(Extracted data entries)
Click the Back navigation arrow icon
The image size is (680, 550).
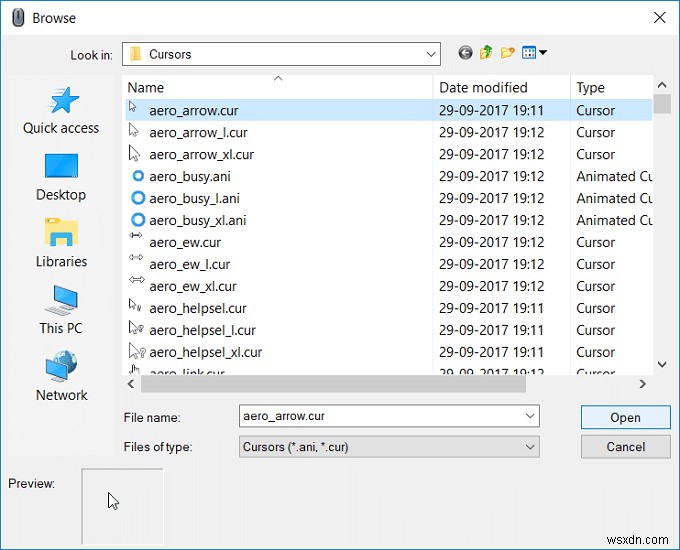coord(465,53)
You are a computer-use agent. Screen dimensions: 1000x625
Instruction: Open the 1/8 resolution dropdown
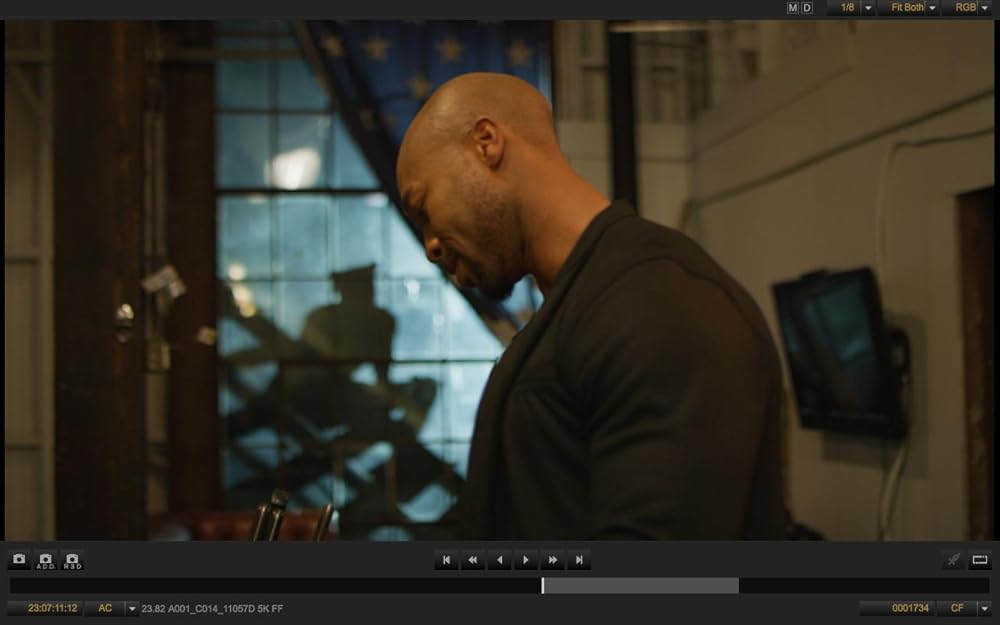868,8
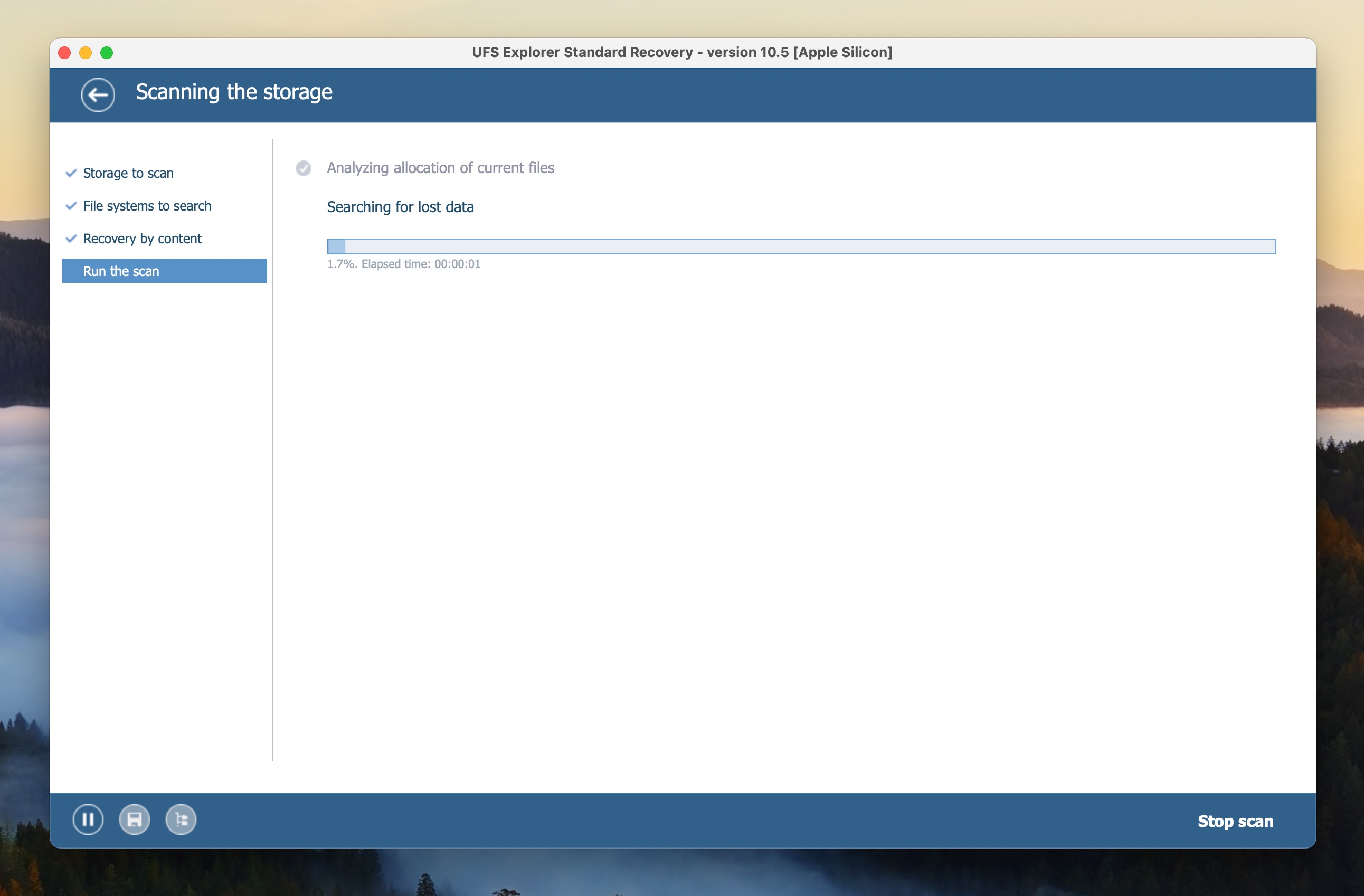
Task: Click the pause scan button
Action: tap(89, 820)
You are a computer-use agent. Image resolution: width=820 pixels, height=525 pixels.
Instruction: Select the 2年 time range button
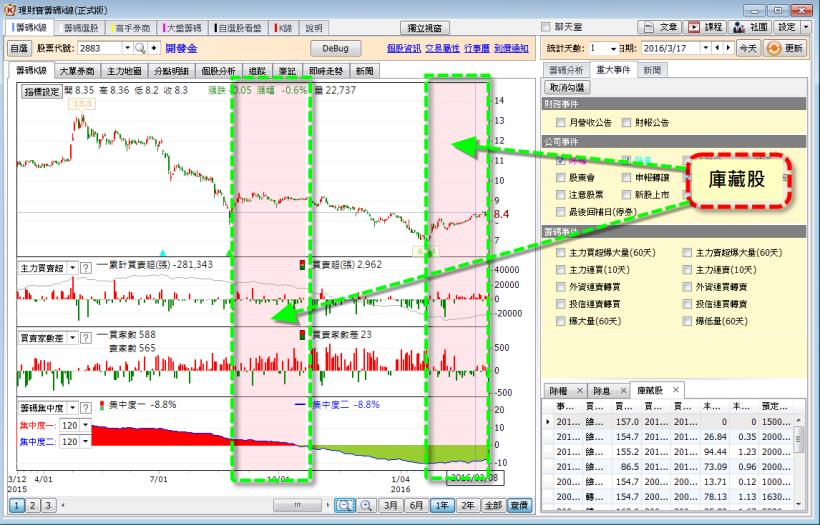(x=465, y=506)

ASSIGNMENT ::
Please, without any pictures, retype the records exactly as they appear.

RESULT OF THE EXERCISE ::
Click the Back navigation arrow icon
The image size is (680, 550).
coord(465,53)
You are a computer-use agent. Screen dimensions: 1000x625
Instruction: Open the 1/8 resolution dropdown
868,8
Task: Click the pause scan button
Action: tap(89, 820)
You are a computer-use agent. Image resolution: width=820 pixels, height=525 pixels.
Instruction: Select the 2年 time range button
(x=465, y=506)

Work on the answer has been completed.